LoL! Your position is all tricks and no treats….
BTW, guys, Joe G’s heckling is within my rules, but I do suggest that if you want to engage with them, you start a new OP to do so.
“My” heckling? That ‘s a tad one-sided…
But anyway perhaps we need a sandbox 2.0
How does natural selection take the random variation and turn it into non-random change?
Natural selection is an output with three randomized inputs.
I don’t think his boilerplate incredulity hurts us. He’s a poster child of why ID is a negative argument.
Except ID is not just a negative argument. Eliminating evolutionism is just one mandatory component of the design inference.
That you refuse to understand that says quite a bit about you and your relegation to cheerleading…
True, but it can be distracting.
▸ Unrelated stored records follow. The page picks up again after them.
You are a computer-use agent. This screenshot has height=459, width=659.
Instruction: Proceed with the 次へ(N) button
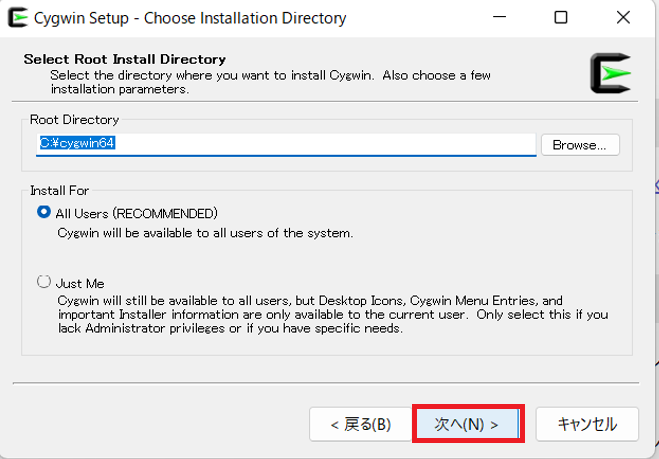pos(466,424)
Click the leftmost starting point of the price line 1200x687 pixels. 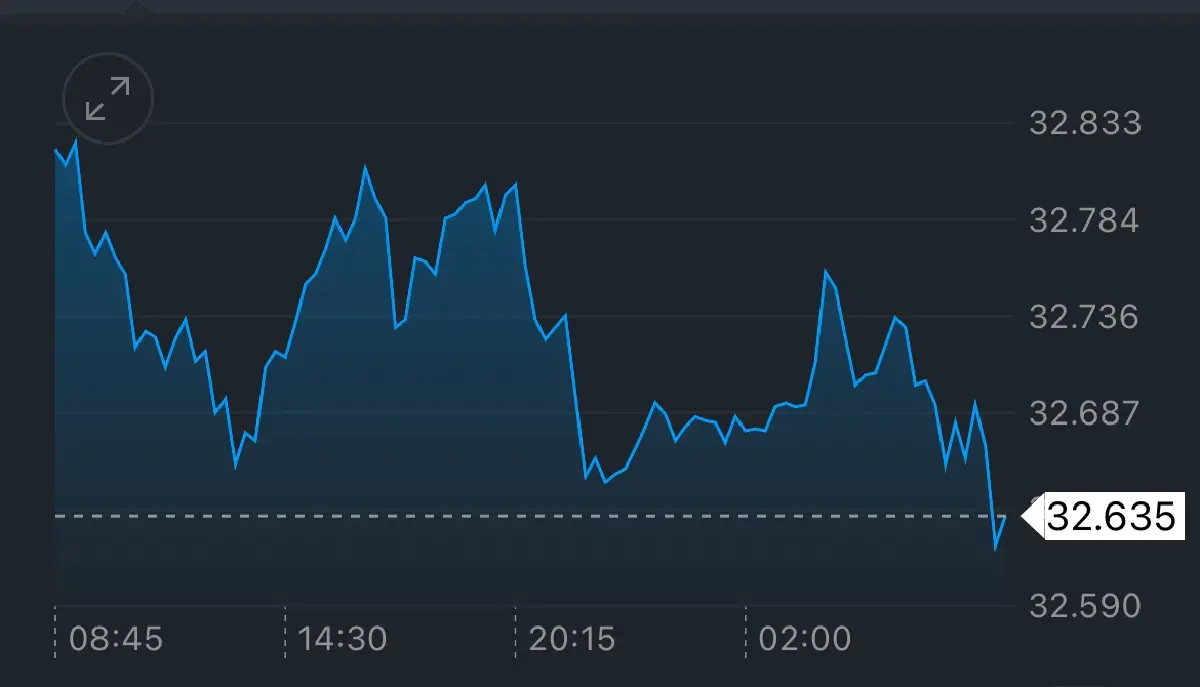[56, 150]
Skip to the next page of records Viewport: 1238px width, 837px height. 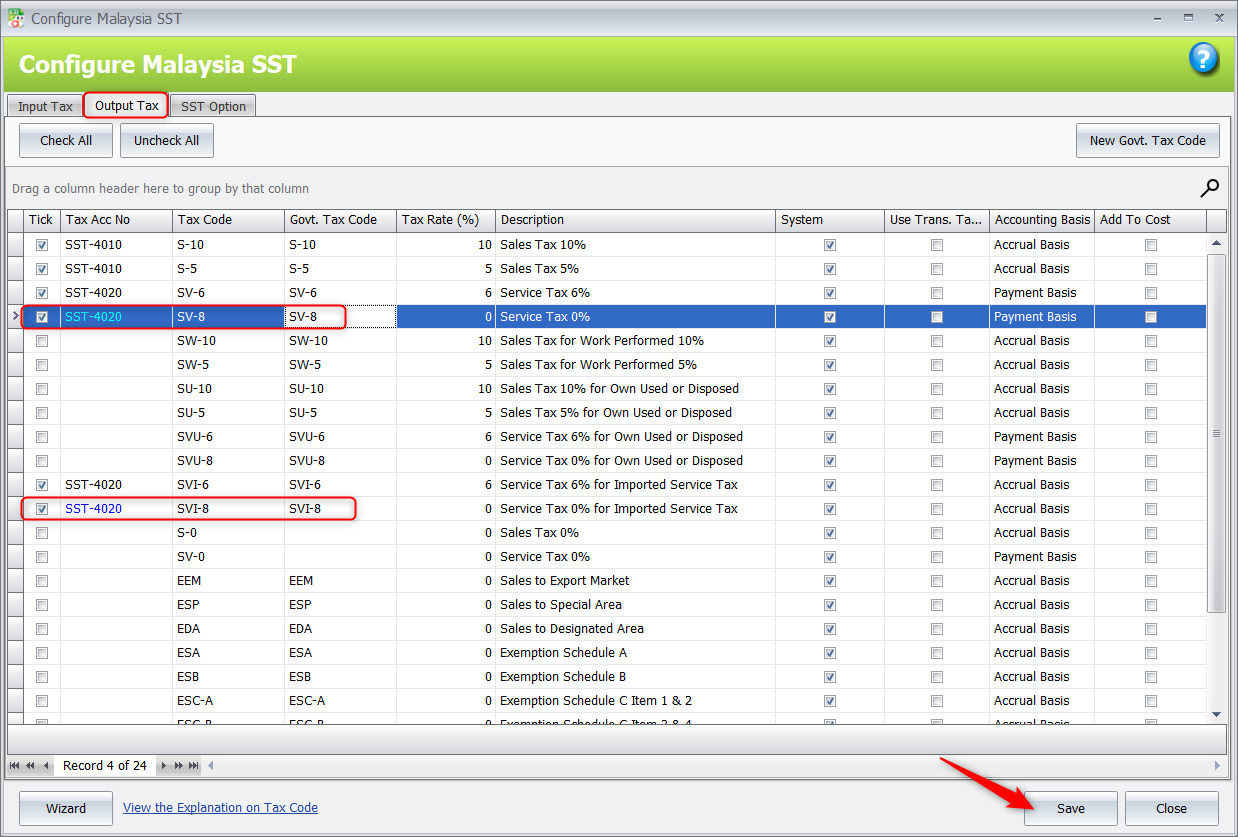[179, 766]
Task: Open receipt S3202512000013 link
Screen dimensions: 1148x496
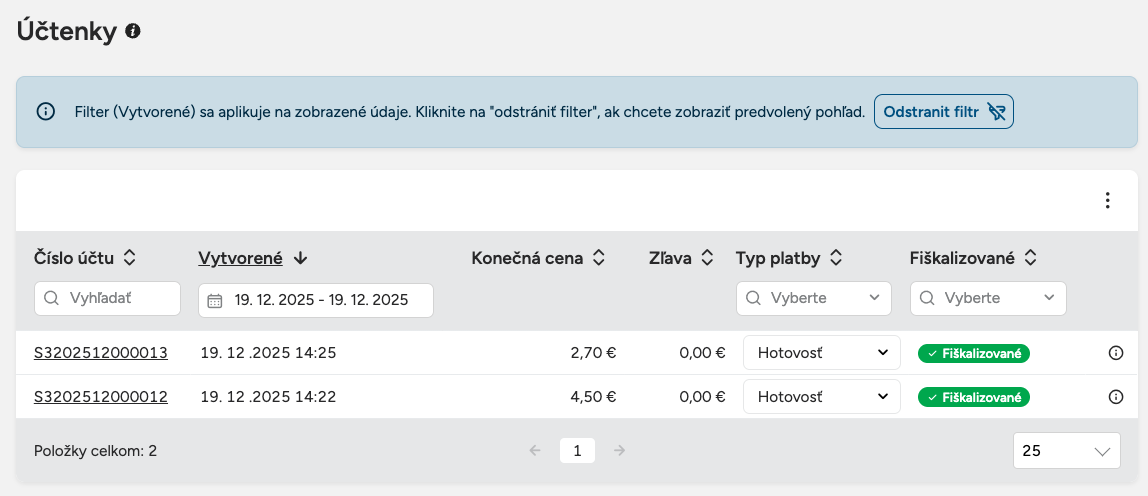Action: pos(101,353)
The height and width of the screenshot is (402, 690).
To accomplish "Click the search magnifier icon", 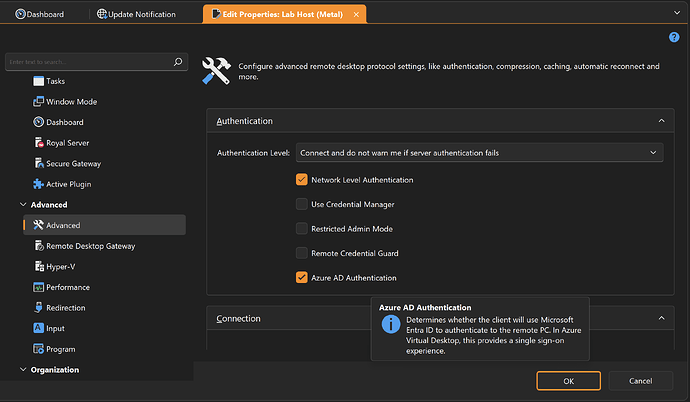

I’ll open a fresh sandbox.
Flint,
Better yet, I want an ID proponent to work backwards from the Dog/Wolf lineage and demark the basal form from which no prior ancestor was possible (preferably by identifying those traits with de novo CSI): Was it Canis lepophagus, Eucyon davisi, Hespercyon gregarius, Miacis cognitus, or perhaps some other species?
I think this is asking for too much – namely, some reading and understanding. Hard enough to get across that the descendents of primates will ALWAYS be primates, forever. Even that concept is pretty advanced, you know.
Will descendents of prokaryotes always be prokaryotes, forever?
Will descendents of fish always be fish, forever?
Don’t need de novo CSI- just the right GA/ GP along with the proper resources.